Teixeirete, não! Pregavam-lhe uma descompostura.
Mas
Migudonho não era mais só Migudonho. Doíam, ele e o porco, tão
unidos, inseparáveis, intratáveis. Não lhes valessem losna,
repurga, emplastro quente no fígado. De melhorar nem de
traspassar-se, a sedeca, aquela espatifação. Gemia, insultava-se
por sílabas. Estava como noz na tenaz. Já pequenino atrás de sua
opinião, manso como marido de madrasta.
Teixeirete,
a filharada, a mulher, solertes samaritanos, em ágil, vizinha, alta
caridade. Porca, gorda vida. Migudonho, com na barriga o outro,
lobisomem, na cama chafurdado. — “Satanasado!”
Teixeirete,
bel-prazeroso, livre de qualquer maçada. — “Coisa de
extravagâncias...” — disse. Abancou-se. À cidade iria, por
remédio, e levar o toucinho. — “Ora, tão certo...” —
falava. Nada lhe oferecessem, do porco, comida nenhuma, os cheiros
inteiros, as linguiças aprontadas! O canalha.
Melhor,
sim, dessem-lhe. Para ele botassem prato cheio, de comer e repetir, o
trestanto, dar ao dente... Ia ver, depois de atochado! Pegava também
a indigestão.
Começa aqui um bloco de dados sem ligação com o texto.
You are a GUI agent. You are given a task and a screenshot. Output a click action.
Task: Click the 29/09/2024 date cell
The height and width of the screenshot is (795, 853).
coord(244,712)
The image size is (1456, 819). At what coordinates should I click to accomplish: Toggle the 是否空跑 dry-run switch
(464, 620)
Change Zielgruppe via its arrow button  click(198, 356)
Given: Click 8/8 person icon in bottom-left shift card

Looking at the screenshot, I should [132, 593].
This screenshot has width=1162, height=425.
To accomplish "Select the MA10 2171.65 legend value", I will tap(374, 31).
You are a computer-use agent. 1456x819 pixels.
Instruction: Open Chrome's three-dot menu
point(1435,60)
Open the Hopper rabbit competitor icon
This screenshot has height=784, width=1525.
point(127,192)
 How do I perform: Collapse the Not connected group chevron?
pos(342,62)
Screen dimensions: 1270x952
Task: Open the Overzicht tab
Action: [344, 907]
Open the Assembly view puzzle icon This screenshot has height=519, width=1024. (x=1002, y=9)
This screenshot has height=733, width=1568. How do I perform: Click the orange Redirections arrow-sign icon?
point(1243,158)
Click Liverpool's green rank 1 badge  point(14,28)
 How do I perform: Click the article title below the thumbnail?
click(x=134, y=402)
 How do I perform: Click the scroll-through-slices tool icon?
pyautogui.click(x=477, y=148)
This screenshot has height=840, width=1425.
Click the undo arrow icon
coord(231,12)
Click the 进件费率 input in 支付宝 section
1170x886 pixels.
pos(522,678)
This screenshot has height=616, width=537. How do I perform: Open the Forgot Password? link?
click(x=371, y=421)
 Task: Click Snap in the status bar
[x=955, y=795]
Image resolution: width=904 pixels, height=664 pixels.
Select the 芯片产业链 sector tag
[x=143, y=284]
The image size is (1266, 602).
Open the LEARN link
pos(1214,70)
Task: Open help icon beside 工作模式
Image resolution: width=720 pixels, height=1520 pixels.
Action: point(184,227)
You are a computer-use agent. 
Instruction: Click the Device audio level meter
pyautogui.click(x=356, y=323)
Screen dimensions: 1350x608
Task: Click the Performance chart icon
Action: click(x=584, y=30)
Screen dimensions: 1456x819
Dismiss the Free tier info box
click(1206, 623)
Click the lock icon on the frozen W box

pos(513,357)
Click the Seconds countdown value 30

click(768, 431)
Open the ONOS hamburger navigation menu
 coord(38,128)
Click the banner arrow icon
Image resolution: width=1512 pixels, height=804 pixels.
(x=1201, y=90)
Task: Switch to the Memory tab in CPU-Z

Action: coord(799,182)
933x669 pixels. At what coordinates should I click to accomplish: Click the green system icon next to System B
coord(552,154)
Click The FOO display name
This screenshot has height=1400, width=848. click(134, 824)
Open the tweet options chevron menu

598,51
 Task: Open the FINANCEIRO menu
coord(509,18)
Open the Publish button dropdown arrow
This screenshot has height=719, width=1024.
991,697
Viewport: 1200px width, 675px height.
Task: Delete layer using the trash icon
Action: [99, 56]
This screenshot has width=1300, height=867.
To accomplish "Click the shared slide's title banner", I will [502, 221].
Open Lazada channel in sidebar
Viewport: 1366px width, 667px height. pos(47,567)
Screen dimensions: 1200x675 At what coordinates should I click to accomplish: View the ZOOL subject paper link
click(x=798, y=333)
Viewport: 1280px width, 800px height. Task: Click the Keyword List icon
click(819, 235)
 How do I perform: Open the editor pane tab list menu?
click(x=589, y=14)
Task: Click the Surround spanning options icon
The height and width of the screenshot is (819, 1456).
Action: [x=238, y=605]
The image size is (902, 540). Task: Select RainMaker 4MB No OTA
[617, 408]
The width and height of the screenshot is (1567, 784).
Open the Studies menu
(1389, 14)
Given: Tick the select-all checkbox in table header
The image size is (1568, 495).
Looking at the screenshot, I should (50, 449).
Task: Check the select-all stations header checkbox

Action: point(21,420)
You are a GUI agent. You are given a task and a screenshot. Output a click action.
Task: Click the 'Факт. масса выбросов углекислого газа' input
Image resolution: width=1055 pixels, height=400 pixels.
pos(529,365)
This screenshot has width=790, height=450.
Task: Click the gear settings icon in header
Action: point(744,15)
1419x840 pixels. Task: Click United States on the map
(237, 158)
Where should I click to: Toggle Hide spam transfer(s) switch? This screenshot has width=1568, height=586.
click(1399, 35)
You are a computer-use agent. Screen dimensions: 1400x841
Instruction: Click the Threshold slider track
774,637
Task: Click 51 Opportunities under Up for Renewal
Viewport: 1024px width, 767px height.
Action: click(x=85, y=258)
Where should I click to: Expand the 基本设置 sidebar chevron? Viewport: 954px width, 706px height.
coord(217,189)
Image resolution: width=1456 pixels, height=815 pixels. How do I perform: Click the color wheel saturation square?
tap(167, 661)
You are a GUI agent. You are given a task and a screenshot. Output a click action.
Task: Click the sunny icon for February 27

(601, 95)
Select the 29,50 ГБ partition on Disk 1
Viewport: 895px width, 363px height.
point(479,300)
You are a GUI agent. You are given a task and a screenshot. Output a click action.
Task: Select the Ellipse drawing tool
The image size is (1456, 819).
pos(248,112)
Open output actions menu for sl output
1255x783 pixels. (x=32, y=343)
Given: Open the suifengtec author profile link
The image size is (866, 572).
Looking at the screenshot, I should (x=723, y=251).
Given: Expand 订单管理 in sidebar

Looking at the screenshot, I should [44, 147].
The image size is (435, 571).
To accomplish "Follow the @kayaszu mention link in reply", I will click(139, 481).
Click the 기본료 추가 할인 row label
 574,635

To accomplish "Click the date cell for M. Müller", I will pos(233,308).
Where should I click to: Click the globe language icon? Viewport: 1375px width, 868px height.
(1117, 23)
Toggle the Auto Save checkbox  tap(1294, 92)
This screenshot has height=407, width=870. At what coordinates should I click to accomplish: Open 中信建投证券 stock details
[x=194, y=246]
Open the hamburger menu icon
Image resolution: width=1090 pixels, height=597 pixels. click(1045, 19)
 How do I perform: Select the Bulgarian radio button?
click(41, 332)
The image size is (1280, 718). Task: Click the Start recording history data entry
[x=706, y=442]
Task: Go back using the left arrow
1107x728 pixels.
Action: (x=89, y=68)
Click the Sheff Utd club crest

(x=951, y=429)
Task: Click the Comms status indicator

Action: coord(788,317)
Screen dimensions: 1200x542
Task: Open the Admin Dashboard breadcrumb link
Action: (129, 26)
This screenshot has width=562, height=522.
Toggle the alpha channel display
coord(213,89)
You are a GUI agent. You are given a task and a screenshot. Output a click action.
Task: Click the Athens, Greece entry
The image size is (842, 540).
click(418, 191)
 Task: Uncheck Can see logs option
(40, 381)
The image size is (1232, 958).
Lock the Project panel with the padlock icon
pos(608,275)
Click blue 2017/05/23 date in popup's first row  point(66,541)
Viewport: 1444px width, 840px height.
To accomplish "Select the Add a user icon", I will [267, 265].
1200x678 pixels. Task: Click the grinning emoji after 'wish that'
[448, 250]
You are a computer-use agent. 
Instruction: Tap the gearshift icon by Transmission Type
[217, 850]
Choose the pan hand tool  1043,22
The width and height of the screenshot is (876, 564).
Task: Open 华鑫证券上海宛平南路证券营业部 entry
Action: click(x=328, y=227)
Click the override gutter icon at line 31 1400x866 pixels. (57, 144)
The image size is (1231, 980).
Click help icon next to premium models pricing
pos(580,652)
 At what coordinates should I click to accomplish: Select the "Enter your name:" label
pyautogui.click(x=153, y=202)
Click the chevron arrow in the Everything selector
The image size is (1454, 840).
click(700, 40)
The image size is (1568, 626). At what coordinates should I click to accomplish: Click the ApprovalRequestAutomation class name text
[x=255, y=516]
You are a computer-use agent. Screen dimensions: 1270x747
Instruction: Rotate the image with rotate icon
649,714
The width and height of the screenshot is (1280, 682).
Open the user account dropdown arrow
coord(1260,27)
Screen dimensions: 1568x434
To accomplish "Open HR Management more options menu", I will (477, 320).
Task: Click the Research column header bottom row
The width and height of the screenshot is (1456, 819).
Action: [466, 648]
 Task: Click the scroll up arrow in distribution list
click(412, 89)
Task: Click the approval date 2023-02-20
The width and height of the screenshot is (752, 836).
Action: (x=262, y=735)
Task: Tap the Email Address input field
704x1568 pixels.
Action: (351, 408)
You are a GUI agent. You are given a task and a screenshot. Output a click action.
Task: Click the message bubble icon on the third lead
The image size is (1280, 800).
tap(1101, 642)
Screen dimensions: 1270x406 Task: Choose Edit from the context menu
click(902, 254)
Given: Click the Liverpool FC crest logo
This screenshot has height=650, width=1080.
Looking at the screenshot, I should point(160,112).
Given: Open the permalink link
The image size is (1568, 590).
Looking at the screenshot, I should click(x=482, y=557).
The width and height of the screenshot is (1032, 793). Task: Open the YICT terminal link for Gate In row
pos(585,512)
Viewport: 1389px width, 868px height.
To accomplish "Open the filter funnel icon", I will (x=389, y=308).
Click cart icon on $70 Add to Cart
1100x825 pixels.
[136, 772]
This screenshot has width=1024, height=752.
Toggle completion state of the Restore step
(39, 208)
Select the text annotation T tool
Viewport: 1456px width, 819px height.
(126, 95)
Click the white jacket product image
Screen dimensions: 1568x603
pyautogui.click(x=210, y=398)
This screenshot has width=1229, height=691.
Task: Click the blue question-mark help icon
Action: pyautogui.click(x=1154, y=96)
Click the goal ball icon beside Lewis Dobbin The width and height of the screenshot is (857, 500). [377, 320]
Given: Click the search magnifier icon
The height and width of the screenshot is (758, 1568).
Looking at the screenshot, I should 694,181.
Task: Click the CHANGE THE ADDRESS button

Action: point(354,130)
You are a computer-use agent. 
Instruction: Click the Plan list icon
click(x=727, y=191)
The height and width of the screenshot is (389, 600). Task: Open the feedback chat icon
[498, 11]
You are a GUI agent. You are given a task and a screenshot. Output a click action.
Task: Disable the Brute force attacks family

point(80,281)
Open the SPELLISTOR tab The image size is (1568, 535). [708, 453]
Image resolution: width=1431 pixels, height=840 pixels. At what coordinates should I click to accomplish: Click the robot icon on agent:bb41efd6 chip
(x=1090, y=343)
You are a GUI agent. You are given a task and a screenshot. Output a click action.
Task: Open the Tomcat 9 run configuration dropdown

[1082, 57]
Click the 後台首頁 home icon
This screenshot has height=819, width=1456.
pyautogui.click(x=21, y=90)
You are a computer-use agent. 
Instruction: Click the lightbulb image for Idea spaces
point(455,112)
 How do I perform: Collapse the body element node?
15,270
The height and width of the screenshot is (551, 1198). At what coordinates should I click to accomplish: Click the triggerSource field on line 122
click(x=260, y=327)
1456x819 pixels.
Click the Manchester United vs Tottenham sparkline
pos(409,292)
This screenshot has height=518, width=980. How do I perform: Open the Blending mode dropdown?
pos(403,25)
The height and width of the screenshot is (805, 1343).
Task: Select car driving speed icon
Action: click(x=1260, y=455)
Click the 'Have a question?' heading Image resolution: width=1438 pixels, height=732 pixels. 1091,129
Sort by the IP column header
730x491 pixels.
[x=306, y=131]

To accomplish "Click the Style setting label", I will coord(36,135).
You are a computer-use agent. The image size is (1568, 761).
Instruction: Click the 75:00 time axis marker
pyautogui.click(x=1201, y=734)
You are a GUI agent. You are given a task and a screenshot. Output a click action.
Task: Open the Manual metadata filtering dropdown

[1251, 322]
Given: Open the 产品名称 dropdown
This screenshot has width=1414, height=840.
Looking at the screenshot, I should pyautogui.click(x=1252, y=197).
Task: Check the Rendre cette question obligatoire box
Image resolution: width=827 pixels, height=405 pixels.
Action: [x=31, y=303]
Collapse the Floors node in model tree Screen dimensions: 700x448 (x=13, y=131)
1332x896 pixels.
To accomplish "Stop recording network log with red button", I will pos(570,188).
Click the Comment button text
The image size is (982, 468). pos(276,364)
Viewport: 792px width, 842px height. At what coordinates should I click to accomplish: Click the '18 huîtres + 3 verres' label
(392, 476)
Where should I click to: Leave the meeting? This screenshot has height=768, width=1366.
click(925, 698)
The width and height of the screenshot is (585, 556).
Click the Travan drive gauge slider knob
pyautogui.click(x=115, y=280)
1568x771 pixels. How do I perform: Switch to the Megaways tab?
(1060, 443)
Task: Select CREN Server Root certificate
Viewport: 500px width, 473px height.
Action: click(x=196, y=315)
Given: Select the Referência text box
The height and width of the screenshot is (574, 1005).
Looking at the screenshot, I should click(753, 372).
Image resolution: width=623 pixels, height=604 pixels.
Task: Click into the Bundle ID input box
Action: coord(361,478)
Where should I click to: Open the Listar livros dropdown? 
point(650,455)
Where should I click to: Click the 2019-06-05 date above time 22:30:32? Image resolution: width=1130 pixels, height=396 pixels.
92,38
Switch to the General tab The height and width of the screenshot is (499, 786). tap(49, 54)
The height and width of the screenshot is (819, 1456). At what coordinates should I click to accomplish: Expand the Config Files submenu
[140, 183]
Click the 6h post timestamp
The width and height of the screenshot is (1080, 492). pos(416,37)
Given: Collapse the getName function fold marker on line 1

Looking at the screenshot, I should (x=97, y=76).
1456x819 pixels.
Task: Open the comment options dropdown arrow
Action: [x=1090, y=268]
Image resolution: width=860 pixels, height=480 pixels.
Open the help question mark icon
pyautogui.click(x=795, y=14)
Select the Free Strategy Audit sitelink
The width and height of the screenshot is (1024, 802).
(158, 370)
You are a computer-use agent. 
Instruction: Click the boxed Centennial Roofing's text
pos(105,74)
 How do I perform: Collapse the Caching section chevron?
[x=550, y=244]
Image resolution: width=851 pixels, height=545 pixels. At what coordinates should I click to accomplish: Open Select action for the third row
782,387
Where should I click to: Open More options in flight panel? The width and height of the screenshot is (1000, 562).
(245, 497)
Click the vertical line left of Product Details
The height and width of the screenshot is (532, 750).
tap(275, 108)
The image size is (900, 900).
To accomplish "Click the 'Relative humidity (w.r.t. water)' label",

Saber o que é que o porco do Migudonho pode...
Ria
o Migudonho, apalpando-se a eólia pança, com cuidado. Mais quitutes
dessem ao Teixeirete, já, reenchessem-lhe o prato. Homem de bons
engolimentos. — “Com torresmos...” Teixeirete —
nhaco-te, nhaco-te, m’nhão... — não se recusava. E não adoecia
e rebentava, o desgraçado?!
“Arre,
ai...” — a dor tornava. Esfaqueava-o o morto porco, com a
faca mais navalha. Comido, não destruído, o porco interno
sapecava-o. Deu tonítruo arroto. Pediu o vaso. Do porco não se
desembaraçava. Volvo? — e podia morrer daquilo. Queria elixir
paregórico, injeção, algum récipe de farmácia. Pois, que fosse,
logo, o Teixeirete. Que era que ainda esperava? Deixasse de comer o
dos outros, glutoar e refocilar-se. — “Descarado!...”
Ver
o Teixeirete saindo, no bom cavalo, emprestado. Tomava também
dinheiro! Sorrindo, lépido, sem poeira nem pena — um desgraçado!
Migudonho virava-se para o canto, não merecia tanta infelicidade. —
“Porqueira...” — somente disse. Foi seu exato desabafo.